The study was recently published in the online magazine Brain, Behavior and Immunity, and found that a single 20-minute session of moderate exercise can stimulate the immune system, causing it to produce an anti-inflammatory cellular response.
Suzi Hong, PhD, in the Department of Family Medicine and Public Health and the Department of Psychiatry at UC San Diego School of Medicine, and senior author, notes that exercise is always beneficial for the body on many levels, including at the immune cell level. She adds that although the anti-inflammatory benefits of exercise have been known to researchers for years, determining how that process works is the key to safely maximizing the benefits.
The sympathetic nervous system is a pathway that helps to raise blood pressure and accelerate heart rate, among other things. During exercise, both the sympathetic nervous system and the brain are activated to enable the body to perform the work. During this process, hormones such as norepinephrine and epinephrine are released into the blood stream. These hormones trigger the adrenergic receptors found in immune cells.
During exercise, this activation process produces immunological responses including the production of many cytokines, or proteins. One of these is TNF, which is a key regulator of systemic and local inflammation and helps boost immune responses.
Hong explained that the results of the study show that one session of approximately 20 minutes of modest treadmill exercise caused a five percent increase in the number of stimulated immune cells producing TNF. New therapies for individuals with chronic inflammatory conditions may be developed by building on this understanding of what sets regulatory mechanisms of inflammatory proteins in motion. With nearly 25 million Americans suffering from autoimmune diseases, this could be a huge step toward relieving their suffering.
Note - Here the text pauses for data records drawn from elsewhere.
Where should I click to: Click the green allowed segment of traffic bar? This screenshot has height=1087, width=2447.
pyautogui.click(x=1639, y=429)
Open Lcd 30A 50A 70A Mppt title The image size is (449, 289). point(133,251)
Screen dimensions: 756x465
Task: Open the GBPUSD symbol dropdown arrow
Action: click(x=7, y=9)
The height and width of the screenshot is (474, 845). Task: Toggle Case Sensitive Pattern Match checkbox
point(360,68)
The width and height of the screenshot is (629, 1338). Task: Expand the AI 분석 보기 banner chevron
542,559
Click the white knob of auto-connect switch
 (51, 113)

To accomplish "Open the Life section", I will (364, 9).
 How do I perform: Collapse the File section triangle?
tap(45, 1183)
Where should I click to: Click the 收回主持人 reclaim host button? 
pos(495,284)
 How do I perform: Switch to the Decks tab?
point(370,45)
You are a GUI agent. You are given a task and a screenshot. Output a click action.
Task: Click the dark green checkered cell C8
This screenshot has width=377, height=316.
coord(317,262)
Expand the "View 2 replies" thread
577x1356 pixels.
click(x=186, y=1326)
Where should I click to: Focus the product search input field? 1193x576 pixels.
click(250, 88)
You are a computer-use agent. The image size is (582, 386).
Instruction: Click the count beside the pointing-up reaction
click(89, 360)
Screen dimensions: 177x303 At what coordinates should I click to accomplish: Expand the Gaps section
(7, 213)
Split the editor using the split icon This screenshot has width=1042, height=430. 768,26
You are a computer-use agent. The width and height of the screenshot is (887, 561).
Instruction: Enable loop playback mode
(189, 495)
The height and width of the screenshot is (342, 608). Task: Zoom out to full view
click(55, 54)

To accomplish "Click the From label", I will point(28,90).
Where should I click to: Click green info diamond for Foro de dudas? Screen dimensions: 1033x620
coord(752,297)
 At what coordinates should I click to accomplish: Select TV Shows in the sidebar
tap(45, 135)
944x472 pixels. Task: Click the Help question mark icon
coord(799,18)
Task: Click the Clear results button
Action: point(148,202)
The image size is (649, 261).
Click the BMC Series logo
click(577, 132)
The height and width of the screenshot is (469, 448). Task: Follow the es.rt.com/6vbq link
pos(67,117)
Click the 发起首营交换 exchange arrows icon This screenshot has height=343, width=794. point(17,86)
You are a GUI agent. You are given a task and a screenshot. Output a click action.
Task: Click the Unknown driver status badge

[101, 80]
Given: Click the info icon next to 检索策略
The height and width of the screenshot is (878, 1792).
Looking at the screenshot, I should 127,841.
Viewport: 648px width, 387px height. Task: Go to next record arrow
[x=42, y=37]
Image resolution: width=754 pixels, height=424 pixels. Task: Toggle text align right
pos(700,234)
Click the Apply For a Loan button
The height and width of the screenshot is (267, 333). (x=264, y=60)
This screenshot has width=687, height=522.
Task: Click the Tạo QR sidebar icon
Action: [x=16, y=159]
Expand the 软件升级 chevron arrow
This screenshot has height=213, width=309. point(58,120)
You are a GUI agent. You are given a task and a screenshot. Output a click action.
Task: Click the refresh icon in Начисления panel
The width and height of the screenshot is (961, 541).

During the study, 47 participants walked on a treadmill at an intensity that was adjusted to cater for their fitness level. Blood was collected before the 20-minute exercise challenge and again immediately after.
Hong noted that a workout session doesn’t have to be intense to have anti-inflammatory effects. It is sufficient to do between twenty and thirty minutes of moderate exercise, including fast walking. Thinking that a workout needs to be for a long duration at a peak exertion level can be intimidating for those who suffer from chronic inflammatory diseases and could benefit greatly from physical activity.
Inflammation is an important part of the body’s immune response. Through the immune response, the body tries to defend itself against foreign invaders, such as viruses and bacteria; heal itself after an injury; and repair tissue that has been damaged. Chronic inflammation can however lead to serious health issues associated with celiac disease, diabetes, obesity and other conditions.
Hong concludes that patients with chronic inflammatory diseases should always consult with their doctor to determine an appropriate treatment plan. Knowing that exercise can act as an anti-inflammatory is a thrilling step toward new possibilities.